WHERE MOST PEOPLE SEE A WRECK, architects see glorious opportunity. So said Elizabeth Roberts, founding principal of Gowanus-based Ensemble Architecture, of this four-story brick row house whose new owners are a young family late of SoHo.

“The house was in really bad shape,” said Roberts of the neglected 20-by-36-foot structure, into which the architects managed to fit four bedrooms, a study, three full baths and two half baths.  “It had been vacant, water had been leaking for a few years, and the rear wall was falling down. The opportunity was there for opening it up a lot, and putting on a two-story addition.”

That 13-foot-deep addition was the project’s boldest stroke. Now, the new garden-level kitchen, as well as the back parlor on the floor above, open into a two-story volume containing a high-ceilinged dining space.

Steel-and-glass doors with black mullions, made by Optimum, which have a wall of matching windows above, lead into the garden from the new addition. The doors “accordian,” Roberts said, so “there’s a complete, seamless connection between indoors and out.”

The airy farmhouse-style kitchen occupies nearly the whole of the garden floor. In the kitchen, as elsewhere in the house, design decisions were guided by the idea that the house should be “expansive but not pretentious — nothing over the top or too fancy.”

Garden design by Carroll Gardens-based Kim Hoyt Architecture/Landscape.

Details and more photos below.

Photos by Dustin Aksland


Back wall, before and after. The patio shares a floor tile treatment with the kitchen: tumbled black limestone with tumbled white Carrara marble inserts by Lapicida.


A view of the dining room in the new addition with accordian doors closed. Note ficus planted indoors, along the base of the side walls. Vines will eventually climb their entire height.


The beamed ceilings in the kitchen — the original floor structure for the parlor level — were cleaned up and left exposed to gain height and add architectural interest. Cabinets are painted Benjamin Moore’s Newport Green.

There are two sinks, a pot filler, an extra wide stove (from the Blue Star Residential Culinary Series), a 36-inch Liebherr fridge, and a full double-door pantry. The fireplace and stove hood are faced with generic white porcelain tile.


The apron sink is a Shaw’s Original; the backsplash is painted beadboard. The countertops are cast concrete, under a single long shelf of reclaimed wood.

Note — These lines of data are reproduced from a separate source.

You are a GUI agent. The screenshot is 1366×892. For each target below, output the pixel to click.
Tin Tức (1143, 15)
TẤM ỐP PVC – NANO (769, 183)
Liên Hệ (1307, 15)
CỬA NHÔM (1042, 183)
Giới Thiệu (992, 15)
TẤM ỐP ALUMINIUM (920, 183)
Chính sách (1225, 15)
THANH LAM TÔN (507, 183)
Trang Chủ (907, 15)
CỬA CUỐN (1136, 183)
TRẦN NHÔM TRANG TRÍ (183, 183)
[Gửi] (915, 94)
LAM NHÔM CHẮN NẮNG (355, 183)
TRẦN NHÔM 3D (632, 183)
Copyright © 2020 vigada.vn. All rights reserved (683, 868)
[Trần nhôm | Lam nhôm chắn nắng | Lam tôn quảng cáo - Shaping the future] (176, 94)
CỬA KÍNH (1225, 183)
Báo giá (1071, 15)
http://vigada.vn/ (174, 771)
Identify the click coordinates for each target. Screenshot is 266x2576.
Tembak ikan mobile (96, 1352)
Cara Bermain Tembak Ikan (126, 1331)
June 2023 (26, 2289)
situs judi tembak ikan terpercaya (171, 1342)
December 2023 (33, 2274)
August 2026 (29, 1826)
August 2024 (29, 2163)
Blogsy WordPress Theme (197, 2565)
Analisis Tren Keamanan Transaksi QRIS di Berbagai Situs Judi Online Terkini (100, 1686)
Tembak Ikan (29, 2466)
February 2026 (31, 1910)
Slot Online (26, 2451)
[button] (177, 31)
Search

A built-in hutch provides additional storage near the dining area. The staircase was heavily repaired and restored. Its new treads, risers and spindles are painted Farrow & Ball’s Off Black.

The restored mahogany handrail is original. New floors of reclaimed walnut were laid in a herringbone pattern.


Pale gray walls and spare furnishings make for a serene parlor floor. There’s a new built-in wet bar in the central area.


A large salvaged Victorian mirror hangs opposite the wet bar.


A wall of steel and glass windows where the original back parlor wall used to be allows views into the garden and new addition, and admits light into the heart of the house.


Air conditioning ducts are nearby invisible above a wall of recessed bookshelves in the master bedroom.


A tub from England’s Albion Bath Company dominates a dressing room adjacent to the master bath, which has a windowed walk-in shower and vintage-style pedestal sink.